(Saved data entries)
---------------

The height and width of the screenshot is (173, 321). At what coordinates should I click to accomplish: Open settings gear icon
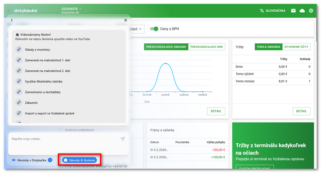coord(311,11)
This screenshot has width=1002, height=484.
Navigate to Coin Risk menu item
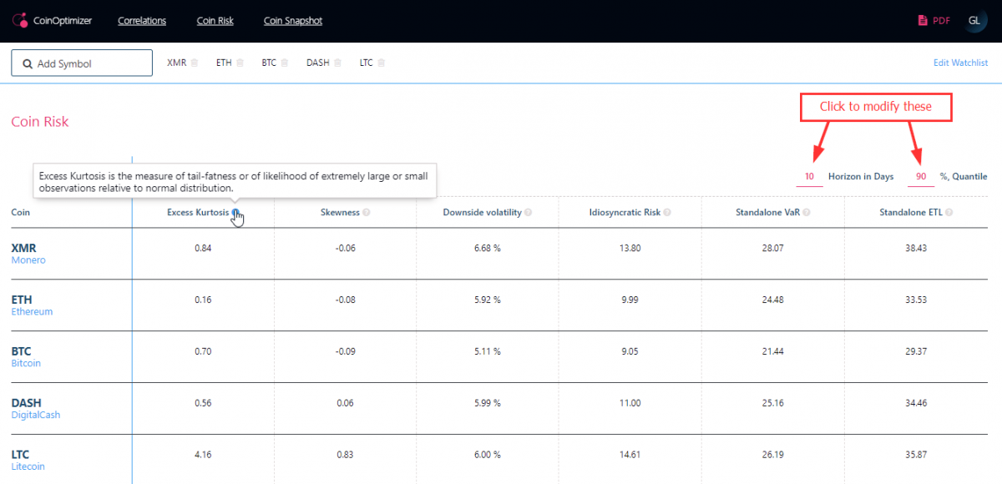tap(215, 21)
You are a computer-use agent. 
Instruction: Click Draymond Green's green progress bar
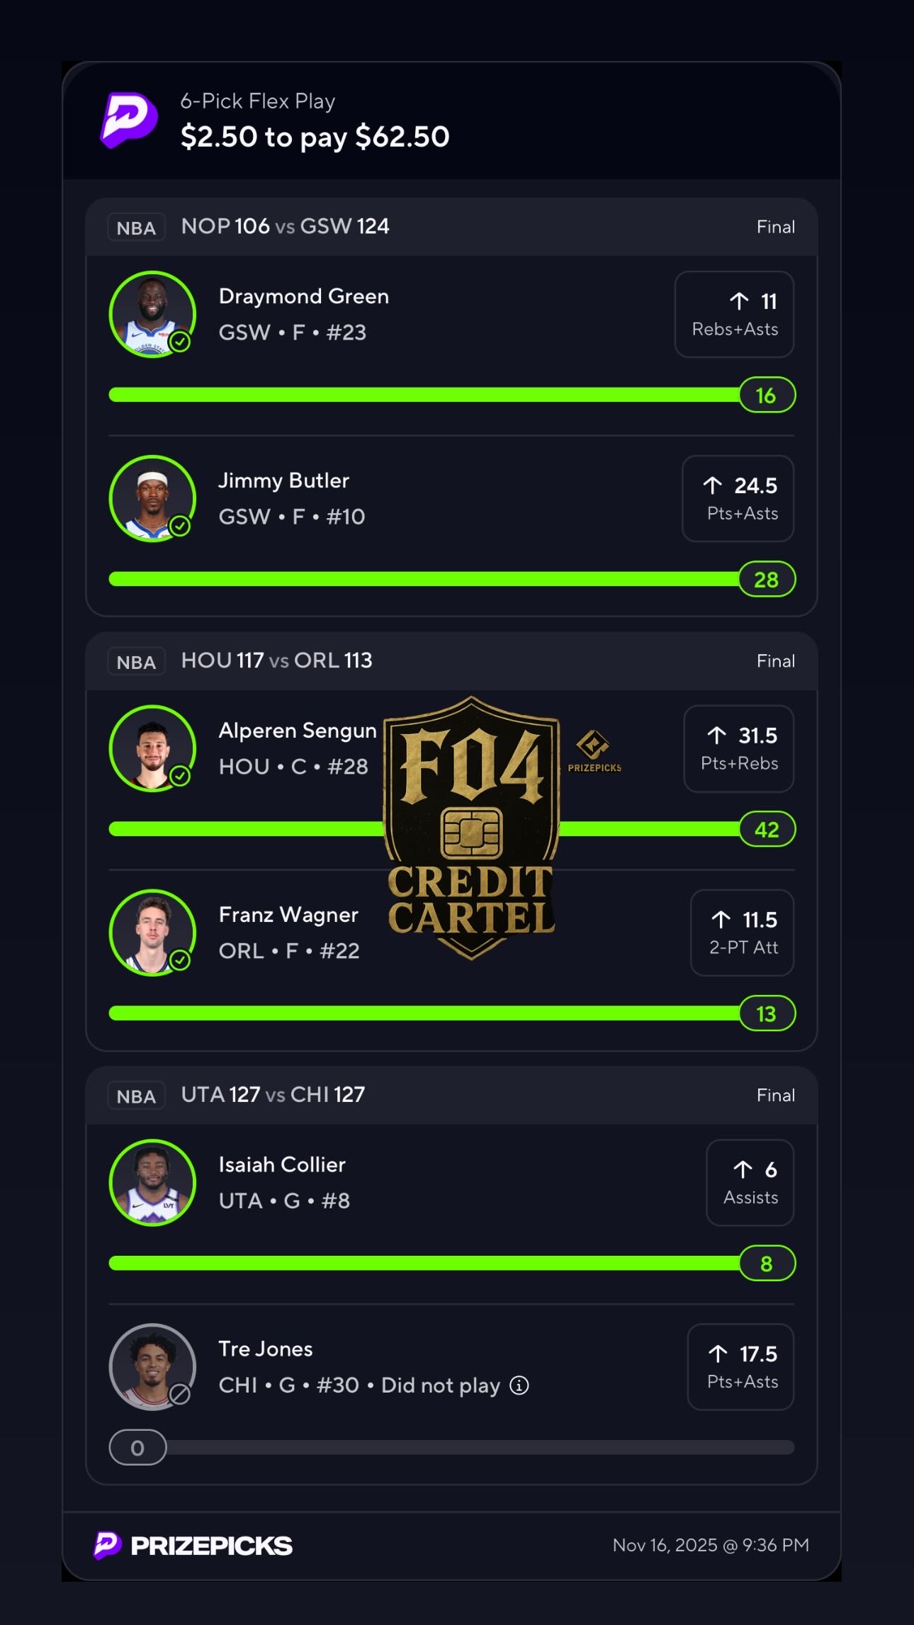424,395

---------------

■ Prompt ■
The answer must be an exact copy of the lines from the one that holds "Navigate to Coin Risk menu item" through the end of the data, both included, with no pictures.

■ Solution for this task ■
Navigate to Coin Risk menu item
tap(215, 21)
You are a computer-use agent. 
Instruction: Click Draymond Green's green progress bar
424,395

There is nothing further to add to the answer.